2

My question:

I have a list of numbers. This numbers are part of two accumulations, for each accumulation there is some unknown number of values around a specific average I don't know.

How can I find a threshold between those two accumulations, so I can say for every number if it's in accumulation $1$ or $2$?

Calculating the average of the two values forming the biggest jump would not work, it would be too unprecise.

Almost no numbers are the same, so it's originally not a bimodal distribution.

A computer should finally calculate this, so the way of doing this can be long.

The data is made by a human, pressing a button longly or shortly. The computer should detect if he means long or short, independently of the absolute length of the pressure.

Thanks for your advice.

fecavy
  • 41
  • This sounds like it falls into the hypothesis test framework: what's the probability that a given value was generated from one distribution vs. another one? To set up such a test you will need to say something about the distributions themselves. You don't necessarily know everything; maybe you know they are normally distributed but you have only some prior distribution for the mean and variance. But you'll need to know or at least assume something. – Ian Mar 08 '17 at 14:19
  • I would start by drawing a histogram of the data before thinking about the abstract question. Maybe the picture will show you a natural division. Check out bimodal distribution: https://en.wikipedia.org/wiki/Multimodal_distribution – Ethan Bolker Mar 08 '17 at 14:20
  • Yeah, that's an good idea. Calculating the minimum between the two maxima. The problem is, I think, that there are almost no values the same. Maybe it would make sense to reduce the "resolution" of the numbers by grouping them. – fecavy Mar 08 '17 at 14:32
  • If you have more than just a few numbers then building a histogram is just what you want to do to "reduce the resolution". Then the histogram might show bimodality. In general, modes are only good for grouped or imprecise data, otherwise random exact coincidences destroy the meaning you're looking for. – Ethan Bolker Mar 08 '17 at 14:53
  • There are so very many ways to do this. Without any more specifics of the data or the tools you have available it's quite difficult to answer. – mathreadler Mar 08 '17 at 14:55
  • I now provided some more information. – fecavy Mar 08 '17 at 15:07

2 Answers2

0

I already have an idea: Maybe I could "group" the numbers reducing their "resolution" and then calculate the threshold of the now bimodal distribution. But this "resolution" has to be right, if it's to small, the result would be too unprecise, if it's too high, the result could be totally wrong. I'm interested in your ideas :)

fecavy
  • 41
  • Please edit this idea into your question. It's not really an answer. And I don't think it's a particularly good idea. You should be able to make up some data where it gives you an answer that makes no sense. And it won't help if there is no good way to form your two groups exactly. – Ethan Bolker Mar 08 '17 at 14:27
  • I edited it now. – fecavy Mar 08 '17 at 14:41
  • Edit the question, not the answer. – mathreadler Mar 08 '17 at 14:57
0

The general concept you need is called discriminant analysis, pioneered by R. A. Fisher about 80 years ago. You can read about Fisheer's original discriminant analysis in the Wikipedia article. But your particular problem is the simplest possible case of discriminating between only two groups, so something like my simplified procedure suggested below might work.

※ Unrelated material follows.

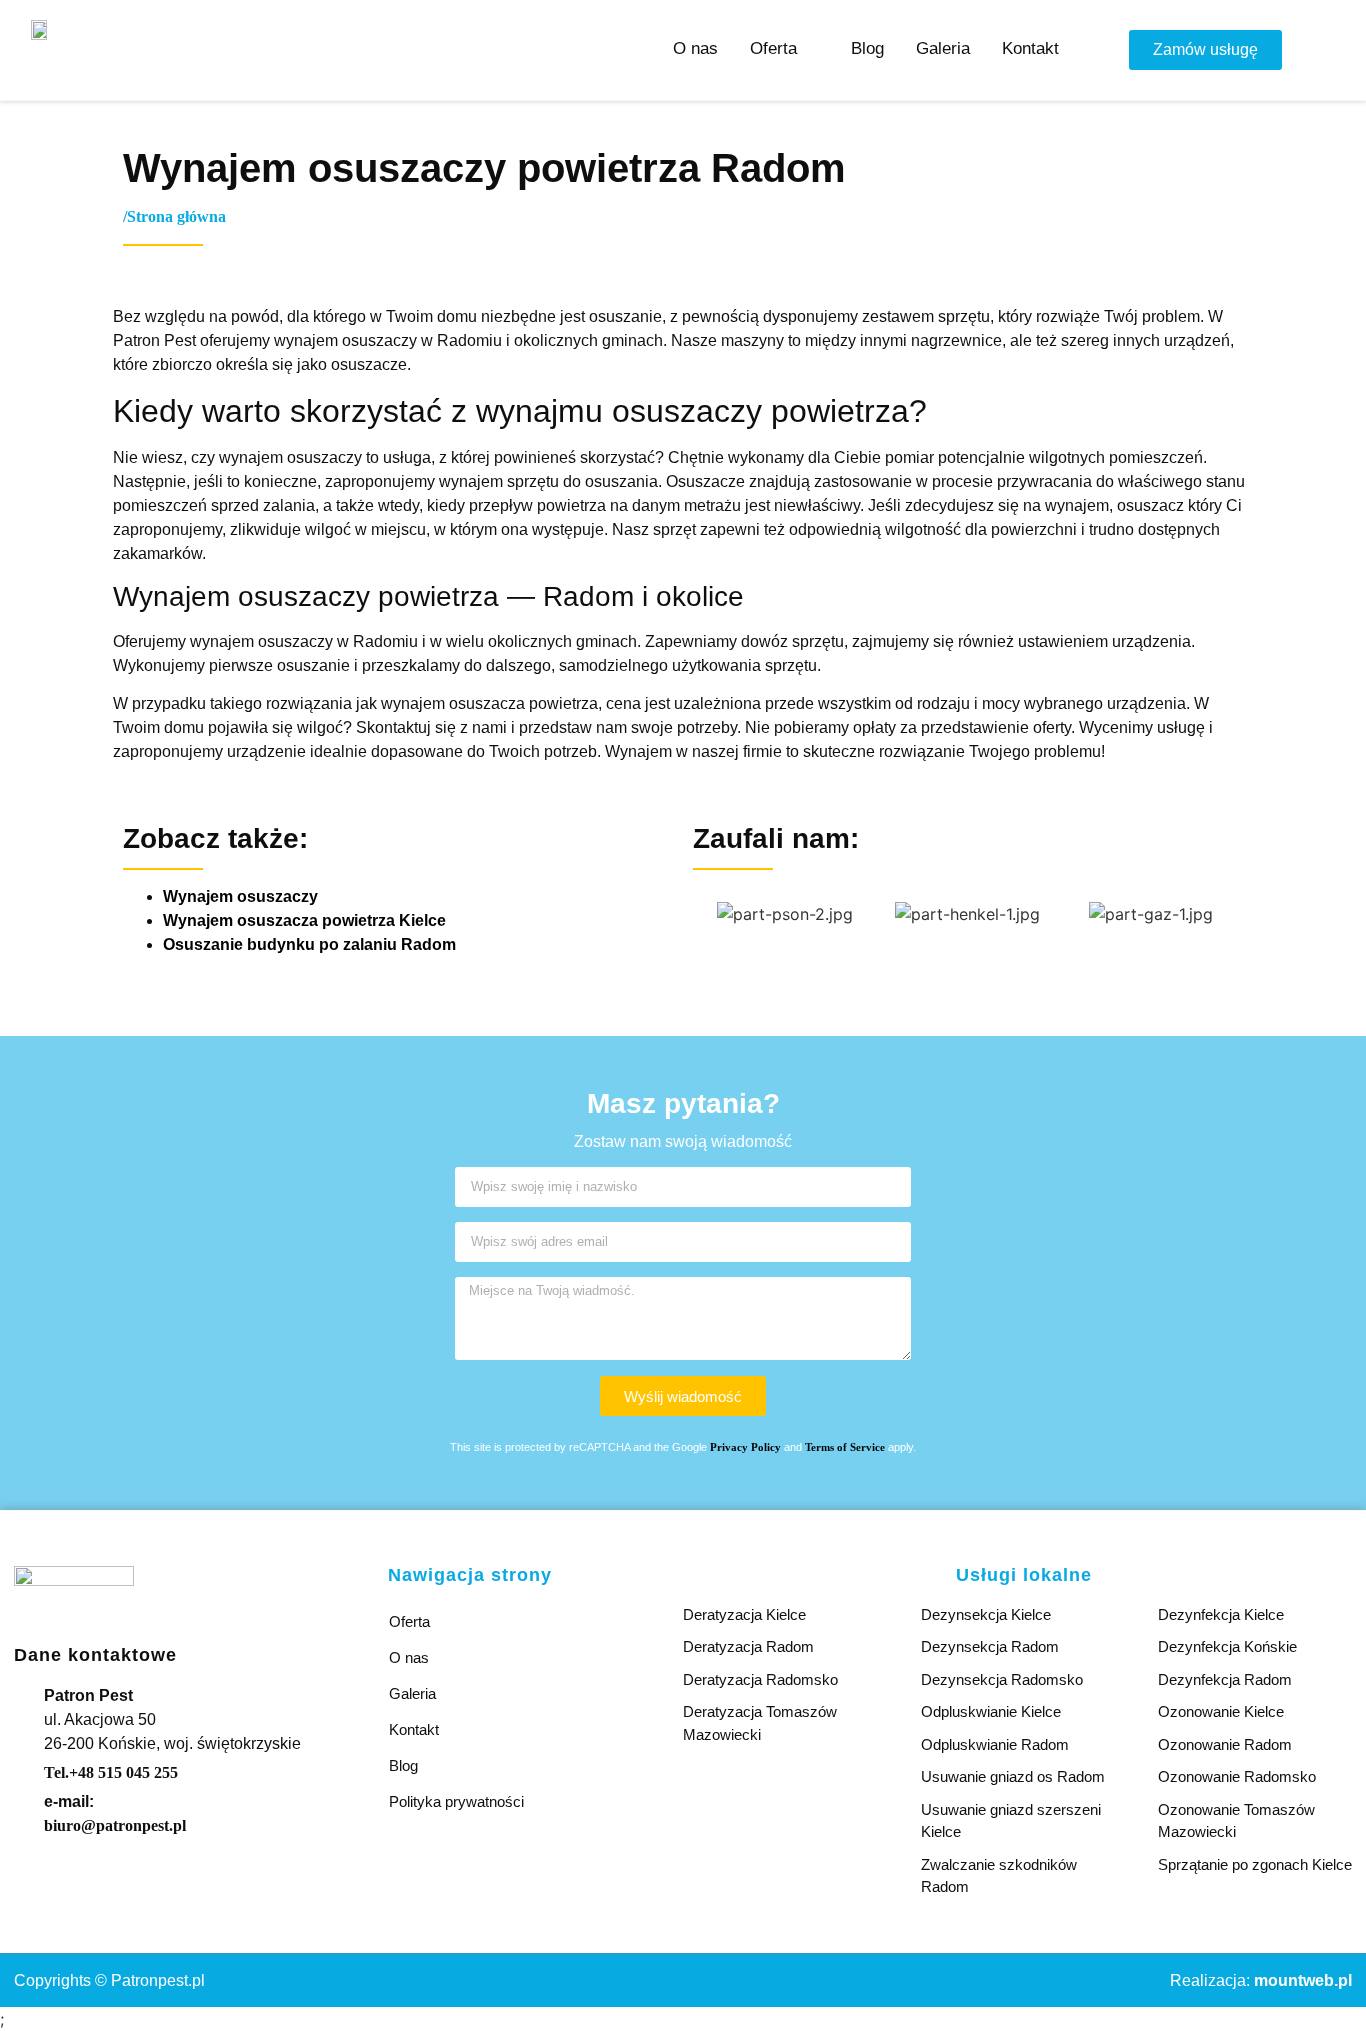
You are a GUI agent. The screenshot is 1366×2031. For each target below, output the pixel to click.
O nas (409, 1657)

In order for perfect discrimination to be possible the maximum values for 'short' pulses must be less than the minimum values for 'long' ones. Human subjects may initially have a variety of definitions of 'short' and 'long', so without some instruction, discrimination may not be possible.

You could start each subject's session with a sequence of five or so responses prompted to be 'long' intermixed with five prompted to be 'short'. Then you could see if further familiarization with the procedure is necessary.

A vastly simplified version of Fisher's discriminant analysis would be to take a point halfway between the means of short and long presses $\bar X_s$ and $\bar X_\ell,$ respectively, and see if that completely separates short from long. Because short pulses may have a smaller standard deviation (SD) $S_s$ than long ones $S_\ell,$ it may work better to see if the value $\bar X_s + cd$ is a suitable value for separation, where $d = \bar X_\ell - \bar X_s$ and $c = \frac{S_x}{S_x + X_\ell}.$

However, you have historical data values, $Y_s$'s and $Y_\ell$'s, of short and long pulse lengths, respectively. So, the 'familiarization' period might be shortened by demonstrating an ideal short pulse with a tone of length $\bar Y_s$ and an ideal long one with a tone of length $\bar Y_\ell.$ Then give the subject the opportunity to show a couple of pulses of both lengths. If he/she succeeds, the computer might say "You've got it." And if not, "I can't quite tell the difference, let's try a few more." before launching into the above-mentioned session with five of each type.

Because you haven't said much about the setting in which the long and short pulses are used, my exact suggestions may not be feasible. But the ideas are proven and sound, so I'm sure you can think of a way to modify them to fit your particular needs.

BruceET
  • 51,500